Why buy a slice of American life?

Because it's a good investment with little competition.

"Most assets are monopolistic in nature and have limited competitors, creating the opportunity for stable, long-term investment returns. Investment choices include economic assets and social assets," says Quadrant Real Estate Advisors, real estate fund manager with assets in the U.S. and Australia.

The market size of such assets runs between $12 trillion to $20 trillion, about the same size of the American mortgage market.

"Given the market and potential return opportunities, institutional investors should consider infrastructure a strategic investment allocation," Quadrant concludes.

While not new globally, privatization is a fairly recent trend in the United States.

Some Republicans like it because it pumps local governments with sales revenue and lets them move head acting fiscally responsible.

Democrats like it for the same reason and for the injection of investment capital that comes with it, as evidenced by the Obama Administration's encouragement of Chinese sovereign wealth funds to invest in American infrastructure and former Democratic Chicago Mayor Richard Daley's privatization of Chicago's Midway Airport, Chicago's Skyway road, and Chicago's Parking Meters.

Ratings agencies, meanwhile, have rewarded cities and towns that privatize assets.

Cash-strapped cities, states and towns have worried municipal bond investors, especially after star Wall Street analyst Meredith Whitney told "60 Minutes" last December that widespread defaults in the sector were likely, threatening to climb into the hundreds of billions of dollars.

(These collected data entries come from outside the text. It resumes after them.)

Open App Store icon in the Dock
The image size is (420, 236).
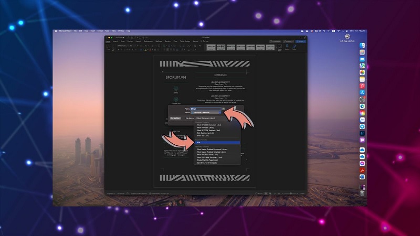pyautogui.click(x=362, y=92)
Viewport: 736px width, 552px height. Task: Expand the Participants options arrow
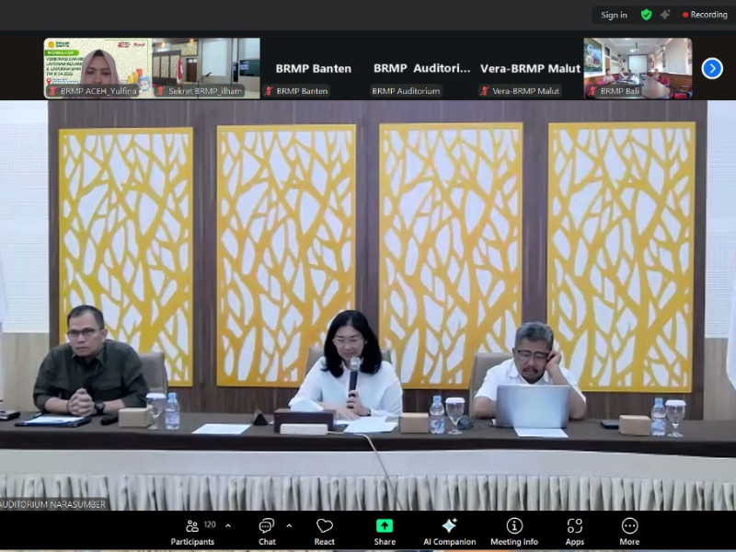[228, 525]
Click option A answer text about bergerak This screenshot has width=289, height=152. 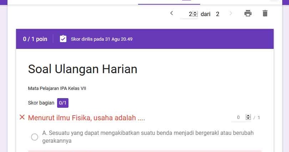coord(148,137)
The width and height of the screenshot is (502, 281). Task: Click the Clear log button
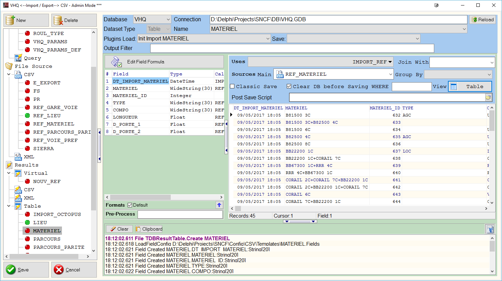(119, 229)
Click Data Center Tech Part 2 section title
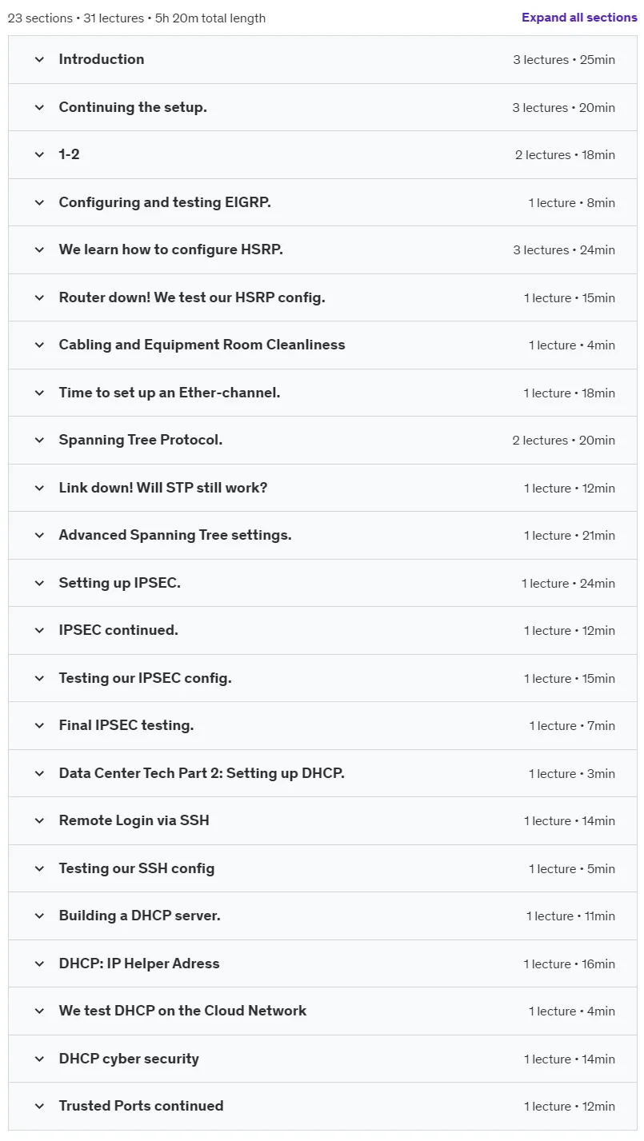The image size is (644, 1141). click(202, 773)

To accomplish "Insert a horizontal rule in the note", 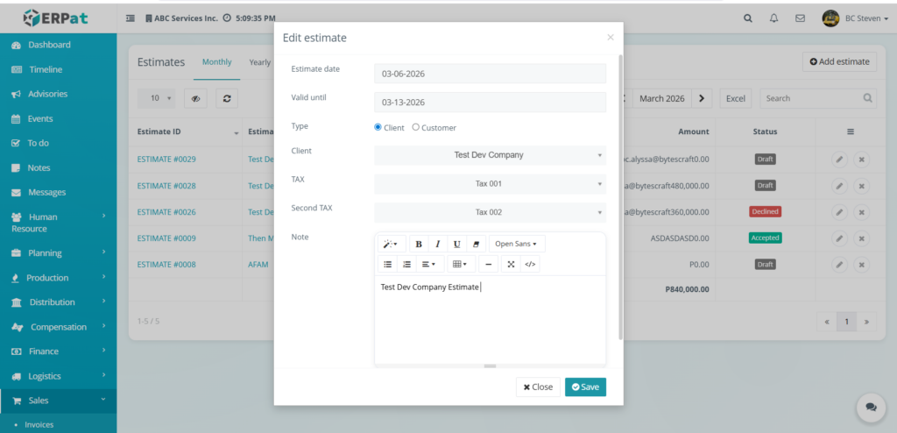I will pyautogui.click(x=489, y=264).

That hasn't happened up to now, although Whitney is sticking to her guns and pointing out that when federal stimulus programs end and all that money flowing into state and local governments dries up with it, defaults will rack up.
"It's going to be big," she tells CNBC.

"What was troublesome is people took (the call) that it would have to be this year. I never said that. But that's the size we're looking at."

"We are in our fourth consecutive year of over $100 billion in state budget gaps. This month, the federal stimulus money runs out. The federal stimulus money — over $480 billion — went to states and it has padded budget gaps by 37 percent," says Whitney, CEO of the Meredith Whitney Advisory Group in New York.

Add to that, the level of unfunded liabilities such as pension obligations is on the rise, Whitney says.